Before leaving Stuart we had an early morning breakfast at the local café. We walked into the café at 5 a.m. and its tiny dinning room was already busy. We were greeted by several local men who spent minutes checking us out. It wasn’t long before they warmed up and started asking questions about our trip.
From Stuart, Floyd is only 26 miles away. Since it was a short day, we decided to take a side trip to Fairy Stone State Park. According to local literature, fair stone crosses are only found here. Joe being a “rock hound” could not miss this stop. My wife has had a fairy stone cross “forever” but I have always been skeptical that these crosses were found in nature. After we got to the park, a sign directed us to a digging site 3 miles further off our route. We searched the site for about half an hour. Since we did not receive instant gratification, we went into the nearby rock shop.
There we saw a craftsman transforming the crystals into the crosses. While we could see the crosses in the rough stone, they looked nothing like the stone cross my wife wears.
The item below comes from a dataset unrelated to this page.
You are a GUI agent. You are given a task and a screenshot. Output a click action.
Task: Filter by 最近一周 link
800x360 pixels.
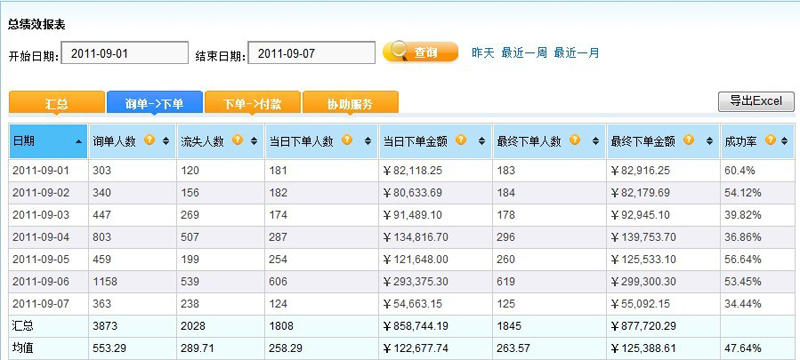524,53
To get back on route we ended up back tracking to the main highway. Thus, our 26 mile short day became a 50 mile day. To get to Floyd, we had to cross the Blue Ridge Parkway which meant a 6 mile climb, which for the last 2.5 miles had a 12 percent grade. Once we conquered this climb, we looked forward to a great down hill. However, there was none! We dropped some but had 5 miles of rolling hills to get to Floyd.
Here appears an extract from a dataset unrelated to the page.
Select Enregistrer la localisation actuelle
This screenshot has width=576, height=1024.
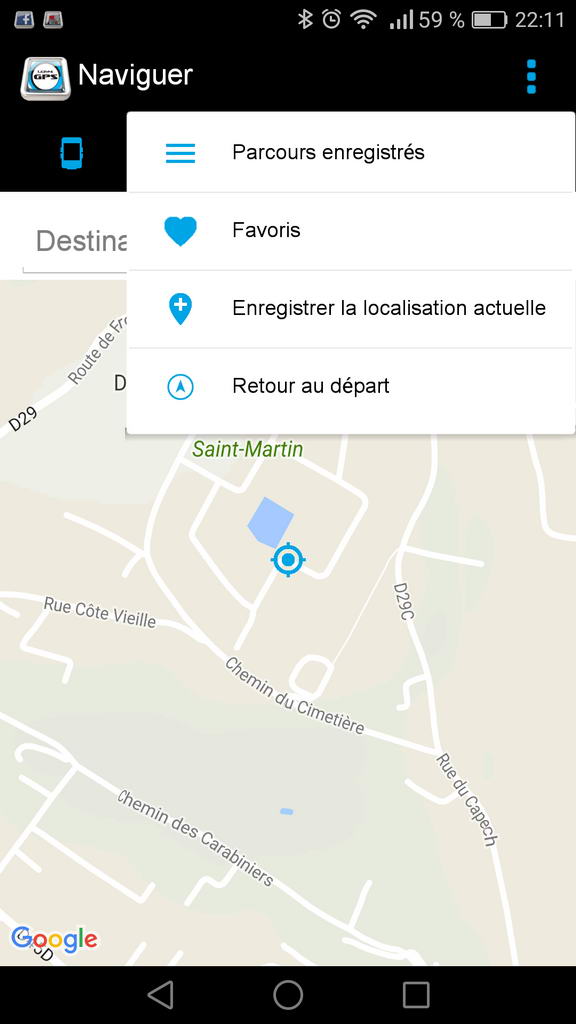point(351,309)

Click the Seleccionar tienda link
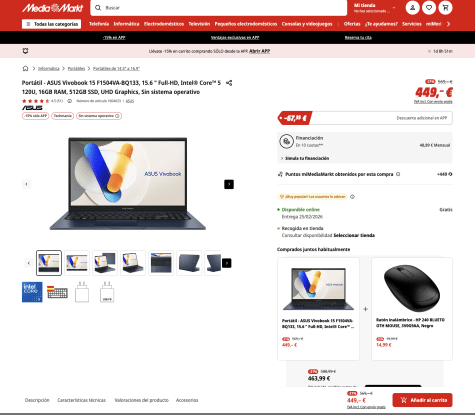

We stayed at the Hotel Floyd. It is a fantastic hotel that did not cost us any more than some of the less desirable hotels we stayed in. The rooms are spacious and have natural oak doors and trim. Each room was individually decorated by a different community group—i.e. a winery, music store, and the Crooked Road. All furnishings and art are local. Our room was the “holistic room”. Inside the room we found lotus blossom paintings, yoga pads, books, and other amenities that convey peacefulness. Check out Hotel Floyd’s web page for more details (www.hotelfloyd.com).
The hotel is shaped like an “L” with an open air amphitheater. At 5 p.m., we purchased dinner from a barbeque vendor set up in the parking lot and sat outside our room eating and listening to a local blue grass group. They played until 8 p.m., which was about the time our beer ran out. What a great climax to our day!
Arriving in Floyd, we were disappointed that we did not get a good downhill ride. However, leaving Floyd we were glad that we did not have that downhill and could easily get onto the Blue Ridge Parkway to head 50 miles north to Roanoke. The Parkway is scenic with minimal traffic and no commercial vehicles. We cycled lots of rolling hills and generally climbed until we got near Roanoke. The Parkway has many scenic overlooks but the most exciting thing we saw were 2 black bears crossing the highway not more than 25 feet in front of us. As we watched the first bear cross the Parkway, we complained that we just could not get our cameras out fast enough. Then the second bear crossed and we were once again caught off guard.
About 8 miles from Roanoke, the down hill from heaven started. We cruised down at 25-35 mph. After getting off the Parkway, we experienced about a half mile of very heavy traffic before getting on some city streets for our trip across town to our hotel. Later in the day, our friend Jenny, who was part of a 2002 trip across the United States, picked us up and took us to her home for dinner. It was a wonderful end to our journey.